While the full Xbox oil spill on the horizon has yet to take shape, one thing’s for certain: It’s gonna be ugly. But the truth is, Microsoft has never entirely known what to do with its beleaguered games division, because it’s a tech company—not a dedicated entertainment enterprise. This is how you get creatives under the same figurative roof as those building software employed by a genocidal vassal state, and it’s also how you wind up in a situation where Xbox’s entire future is being undermined by AI—which the company is all in on. Xbox can’t stop stepping on rakes, and Microsoft runs the rake factory. On the latest Aftermath Hours, we discuss the absurdity of Xbox’s plight.
This time around, we’re joined by Post Games’ Chris Plante to discuss an ambitious new episode of his show: the Earliest Game Of The Year awards. Why now? Because games that release near the beginning of the year often get ignored or forgotten by the time GOTY season rolls around. Also, as of now, nearly 11,000 games have already come out this year. We ask Chris why, despite a glut of same-y industry award shows, he believes we need more—not less—and what the value of those shows could be if they focused more on specific types of games or just generally dared to be weirder.
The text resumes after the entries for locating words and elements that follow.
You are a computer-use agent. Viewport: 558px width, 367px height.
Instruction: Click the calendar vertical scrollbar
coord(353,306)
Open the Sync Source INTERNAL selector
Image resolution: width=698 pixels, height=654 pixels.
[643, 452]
Then we move on to the latest grim tidings out of Microsoft, where multiple studios including Double Fine, Compulsion, and Ninja Theory are now on the chopping block. What’s the plan here? Is there one? Was there ever—at least in terms of building a coherent identity around Xbox? Lastly, I get to talk about the UFC’s White House card, to the surprise and delight of no one.
You can find this week's episode below and on Spotify, Apple, or wherever else you prefer to listen to podcasts. If you like what you hear, leave a review so that we can erect our own hideous megastructure on the White House lawn not for any specific event or occasion but just because it would be funny.
Here’s an excerpt from our conversation (edited for length and clarity):
Chris Plante: I think the bet that [Microsoft] made—and I don’t think internally this was a thing that everybody was buying into—was first hundred days to build the brand, second hundred days to pull the band-aid. The band-aid I feel like is so much worse because those first hundred days were wasted on “Should we call it XBOX?” It would have been horrible for it to just start with all of the pain, but 100 days really matters for the future of these studios, and having to rush this over the course of the next—what—two weeks? Just so bleak.
Chris Person: There’s also just this [idea of] “Hey, I’m not like the old boss. I’m cool. I’m with it.” That shit always felt fake. It always felt like some shit you just said, like “I’m just an AI person, but what if I got into games?” No, I’m sorry.
Microsoft has had this problem where it’s wanted this prestige for these studios in the service of Game Pass, I guess, in the abstract—which has not done well. The Activision thing kind of backfired a lot. I don’t think that ever should have gone through. But also, there are these studios you’d normally like to [support], like Double Fine. The people who care about the BDS boycott and the people who care about Double Fine are a circle.
It has always felt disingenuous because Microsoft doesn’t have an identity that lasts longer than a few fiscal quarters or years. They are always changing shit; they are always burning what they used to be and trying a new thing and never letting things come to fruition. Nobody knows what this console is. It’s posting [Xbox] 360 in Shibuya numbers at this point. It’s not a healthy console. Nobody believes in it. Xbox has become a game publisher first and foremost—one that is fraught and refuses to answer for 1) how weird the entire endeavor is and 2) it’s taking the brunt for a huge problem that Microsoft refuses to answer.
I don’t know how you reconcile any of this shit. Do you believe that Xbox is going to be a real thing? I don’t. It feels like they inherited the Dreamcast curse. It feels like they inherited the weird third console slot, because people aren’t gonna buy three consoles, because nobody has money, because of AI—because of Microsoft. They are causing the problems that are then subsequently hurting them.
Nathan: Not only are they stepping on every rake, but they also run the rake factory.
Chris Person: They run the fucking rake factory! And it makes what they’re doing worse.